Цезарь, как говорят, вышел облысевшим из огня отравы, но гибким, нервным и полным жизни, как змея, сбросившая старую кожу. "Герцог Вален тину а, -- передаст Макиавелли, -- говорил мне во время избрания Юлия II, что он обдумал все, что могло случиться, если его отец умрет и нашел средство для всего, но, что он никогда не мог себе представить того, что в этот момент он сам будет находится при смерти". Ecetto che non penso mai, in sulla sua morte, di stare ancor lui реr morire. Опасность была велика, если судить по той ненависти, которая поднялась со всех сторон. Тело папы, брошенное в одну из часовен св. Петра, без свечей и священников, было предано на целую ночь насилиям и непристойным надругательствам нескольких рабочих. Утром они прикрыли полуразложившийся труп старой циновкой и бросили его в гроб, который оказался слишком узок: тогда они его запихали туда ударами ног и каблуков, стащили его в могилу и плевали в нее. Между тем на улице избивали приверженцев Борджиев. Фабий Орсини, убив одного из слуг герцога, прополоскал себе рот его кровью.
Однако Цезарь весьма величественно вышел из этого нежданного разгрома. Он не потерял перед врагами своего достоинства, укрепил Ватикан против города, вступил в переговоры с конклавом, с кинжалом у горла заставил кардинала- казначея выдать ему все богатства отца и сам поставил новому папе условия своего отречения и изгнания. Его выезд из Рима не уступал торжественности его въездов.

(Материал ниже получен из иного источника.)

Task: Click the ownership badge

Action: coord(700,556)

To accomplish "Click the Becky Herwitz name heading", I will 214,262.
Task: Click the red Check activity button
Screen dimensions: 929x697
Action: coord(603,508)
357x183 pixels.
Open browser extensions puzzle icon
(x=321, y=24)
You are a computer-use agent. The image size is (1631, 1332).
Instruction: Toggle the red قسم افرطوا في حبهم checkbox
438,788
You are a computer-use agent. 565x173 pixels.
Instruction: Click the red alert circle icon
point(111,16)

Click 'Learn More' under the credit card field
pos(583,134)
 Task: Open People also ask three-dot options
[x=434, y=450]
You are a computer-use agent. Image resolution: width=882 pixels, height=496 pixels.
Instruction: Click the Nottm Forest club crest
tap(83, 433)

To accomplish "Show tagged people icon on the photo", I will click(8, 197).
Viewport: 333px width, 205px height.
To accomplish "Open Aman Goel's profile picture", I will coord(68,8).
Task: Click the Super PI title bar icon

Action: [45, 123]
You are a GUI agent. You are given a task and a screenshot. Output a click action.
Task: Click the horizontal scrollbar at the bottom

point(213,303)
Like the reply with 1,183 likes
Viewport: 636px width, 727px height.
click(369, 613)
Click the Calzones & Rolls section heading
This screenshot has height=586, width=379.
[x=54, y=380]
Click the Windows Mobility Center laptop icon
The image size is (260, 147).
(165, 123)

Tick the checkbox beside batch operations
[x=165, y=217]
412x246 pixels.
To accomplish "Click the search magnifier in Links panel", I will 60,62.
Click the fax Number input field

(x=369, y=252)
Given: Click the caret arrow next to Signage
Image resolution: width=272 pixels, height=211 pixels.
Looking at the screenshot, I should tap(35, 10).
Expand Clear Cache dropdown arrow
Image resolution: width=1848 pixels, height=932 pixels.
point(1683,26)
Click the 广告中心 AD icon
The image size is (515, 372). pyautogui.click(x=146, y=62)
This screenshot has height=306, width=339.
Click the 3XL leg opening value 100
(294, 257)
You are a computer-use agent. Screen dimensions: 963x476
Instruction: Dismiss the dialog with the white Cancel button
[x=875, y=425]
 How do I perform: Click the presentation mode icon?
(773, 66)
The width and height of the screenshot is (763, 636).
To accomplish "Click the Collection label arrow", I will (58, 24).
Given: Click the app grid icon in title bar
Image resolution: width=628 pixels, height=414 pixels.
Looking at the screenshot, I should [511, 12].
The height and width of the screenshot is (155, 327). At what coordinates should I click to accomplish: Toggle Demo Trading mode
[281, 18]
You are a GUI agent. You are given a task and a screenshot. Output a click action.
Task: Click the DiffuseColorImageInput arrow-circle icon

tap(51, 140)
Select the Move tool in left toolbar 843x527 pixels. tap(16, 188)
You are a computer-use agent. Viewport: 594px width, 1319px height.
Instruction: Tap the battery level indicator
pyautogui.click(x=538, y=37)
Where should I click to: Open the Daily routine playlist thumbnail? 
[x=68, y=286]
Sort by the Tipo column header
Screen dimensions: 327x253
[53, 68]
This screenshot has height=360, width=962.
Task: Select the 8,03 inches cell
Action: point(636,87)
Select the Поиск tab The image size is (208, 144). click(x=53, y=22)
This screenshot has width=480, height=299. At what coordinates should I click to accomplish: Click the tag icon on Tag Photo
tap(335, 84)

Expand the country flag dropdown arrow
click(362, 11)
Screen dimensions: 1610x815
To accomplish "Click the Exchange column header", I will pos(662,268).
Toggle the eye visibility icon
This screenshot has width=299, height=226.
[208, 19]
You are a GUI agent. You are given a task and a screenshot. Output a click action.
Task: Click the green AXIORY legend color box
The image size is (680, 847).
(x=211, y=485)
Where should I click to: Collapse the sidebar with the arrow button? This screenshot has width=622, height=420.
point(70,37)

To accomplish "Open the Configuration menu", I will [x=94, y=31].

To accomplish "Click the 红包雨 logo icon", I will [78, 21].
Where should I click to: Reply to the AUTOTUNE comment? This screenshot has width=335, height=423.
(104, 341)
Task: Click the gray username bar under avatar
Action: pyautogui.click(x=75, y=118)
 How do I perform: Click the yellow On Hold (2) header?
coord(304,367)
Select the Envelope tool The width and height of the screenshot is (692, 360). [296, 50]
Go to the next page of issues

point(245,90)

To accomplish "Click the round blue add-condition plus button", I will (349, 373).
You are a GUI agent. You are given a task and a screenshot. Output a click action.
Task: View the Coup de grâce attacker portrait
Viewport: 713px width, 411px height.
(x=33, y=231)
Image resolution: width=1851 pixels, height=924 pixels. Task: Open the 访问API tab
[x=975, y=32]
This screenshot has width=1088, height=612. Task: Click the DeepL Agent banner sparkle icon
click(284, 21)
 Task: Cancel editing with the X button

Он удалился лежа на носилках, несомых двенадцатью алебардистами, и покрытых пурпурной мантией. Рядом два пажа вели под уздцы его лошадь в траурной попоне, а кругом скакали верхом с аркебузами в руках его старые рейтеры, почерневшие в огне всех гражданских войн Италии. Сатана, заклятый святым городом, покидал его вместе со своим воинством, но с адскою гордостью и высоко держа свой лоб, опаленный молнией.
С этого времени Цезарь "начал быть ничем", как сказал ему Саннацар в оскорбительном двустишии... Incipis esse nihil. Несмотря ни на что, удача не покидала его, и ему удалось бежать при помощи веревки, перекинутой через пропасть из крепости Медины, куда он был заключен испанским королем. "Вот отсюда, -- говорил сторож крепости Брантому, показывая ему окно тюрьмы, -- спасся чудесным образом Цезарь Борджиа". С крушением его честолюбивых планов преступления стали ему бесполезны, и весьма вероятно, что он их не совершал больше, а стал просто мужественным вождем кондотьеров. Люди его породы не делают зла ради зла, как хищные животные не нападают на добычу, когда они сыты. В течение семи лет следы его теряются до того дня, когда мы находим его снова, храбро сражающегося при осаде Вианы рядом с братом его жены, королем Наваррский. Он был там убит во время одной вылазки ударом копья. Безнравственная любовь, которую питала фортуна к этому бандиту, проявлялась до последнего дня: она дала ему умереть солдатом. Этот Дантовский грешник пал как герой Ариоста.